Abstract

Skeletonization has been proposed as a technique to minimize the risk of sternal devascularization during bilateral internal thoracic artery harvest for coronary artery bypass grafting. The impact of this strategy on late radiologic pleuropulmonary changes has not been addressed. Post-operative chest radiographs from patients (n = 253 per group) undergoing bilateral internal thoracic artery harvest using skeletonized and non-skeletonized techniques were reviewed by blinded radiologists. The primary outcome was the incidence of atelectasis and pleural effusion.

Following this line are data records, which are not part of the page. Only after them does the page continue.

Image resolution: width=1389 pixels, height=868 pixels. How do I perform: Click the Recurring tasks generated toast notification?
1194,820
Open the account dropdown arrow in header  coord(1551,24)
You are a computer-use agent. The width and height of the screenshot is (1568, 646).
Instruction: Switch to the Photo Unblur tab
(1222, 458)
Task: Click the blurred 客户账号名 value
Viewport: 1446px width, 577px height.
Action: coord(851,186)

Multivariable linear regression models were derived to assess the relationship of radiologic pleuropulmonary outcomes to patients and operative variables. Patients in the skeletonized group were older (p < 0.0001), had a lower preoperative hematocrit (p = 0.014), had higher prevalence of peripheral vascular disease (p = 0.001), were of female gender (p = 0.015), underwent off-pump surgery (p < 0.001), had urgent/emergent status (p = 0.024), and had chronic obstructive pulmonary disease (p = 0.019). There was no difference in the incidence of post-operative complications, ventilation time, or intensive care unit stay. There was no difference in the severity of post-operative atelectasis in both groups. More patients in the non-skeletonized group had a grade 2/3 left pleural effusion on the late post-operative chest X-ray (p = 0.007). The independent effect of skeletonization on the development of a late left pleural effusion was significant (odds ratio = 0.558, 95% confidence interval = 0.359-0.866, p = 0.009). Skeletonization results in a decreased incidence of late post-operative left pleural effusion with no difference in early or late atelectasis. Further studies are warranted to assess the mechanism of these pleuropulmonary changes and the impact of other factors such as pleural violation during surgery.